LISTED ENTRIES —
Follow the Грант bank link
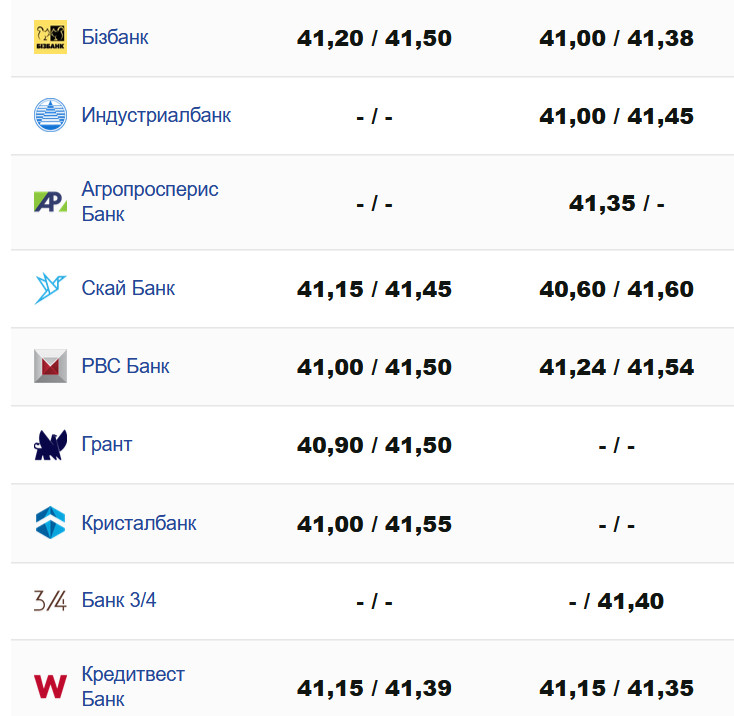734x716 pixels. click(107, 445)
---
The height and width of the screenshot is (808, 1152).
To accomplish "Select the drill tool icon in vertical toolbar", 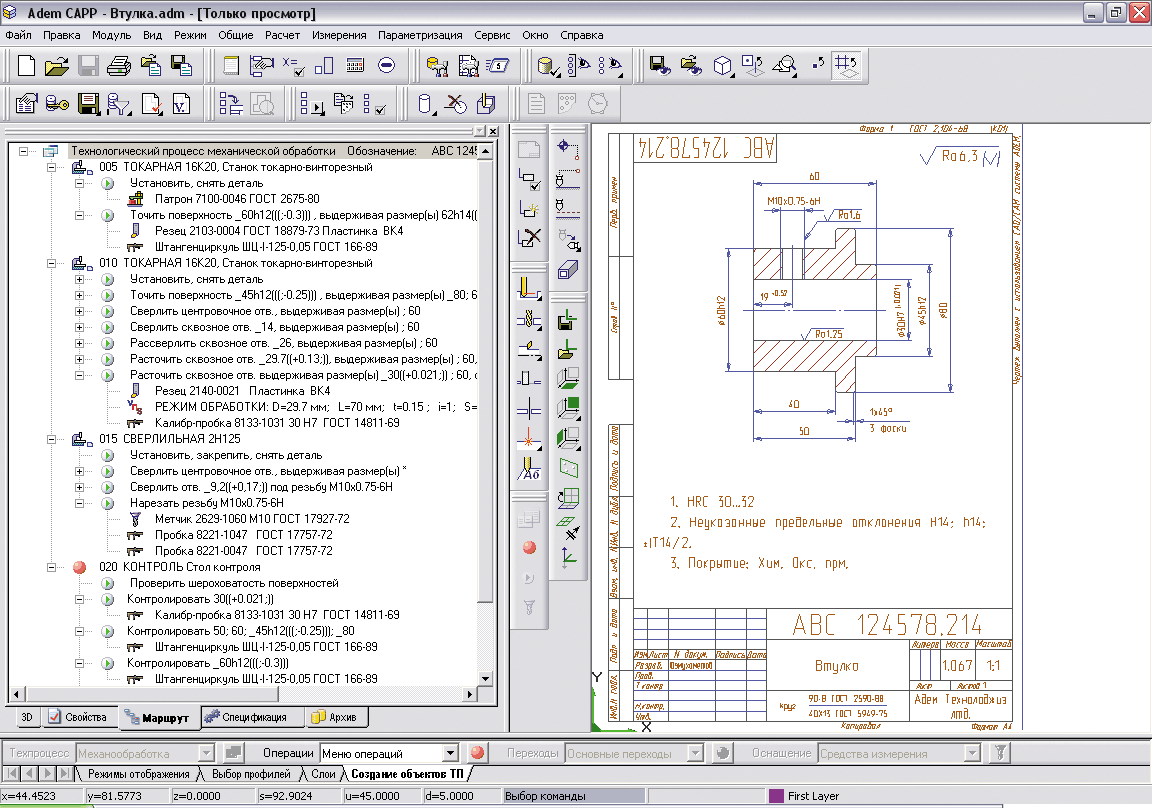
--
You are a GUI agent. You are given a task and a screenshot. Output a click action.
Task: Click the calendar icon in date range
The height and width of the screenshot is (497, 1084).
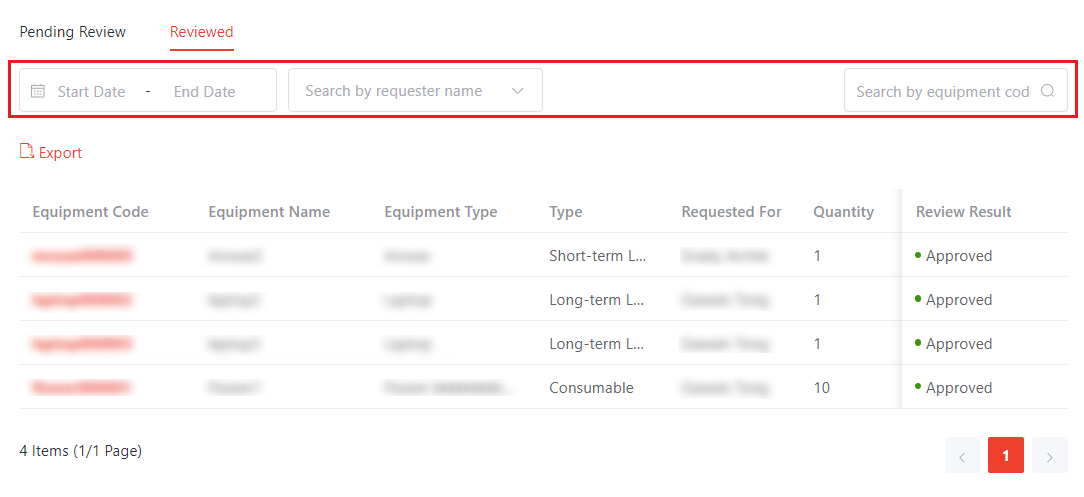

EXERCISE — Your answer should be one number: how many lines in the material above contain the string "width".

EXERCISE SOLUTION — 2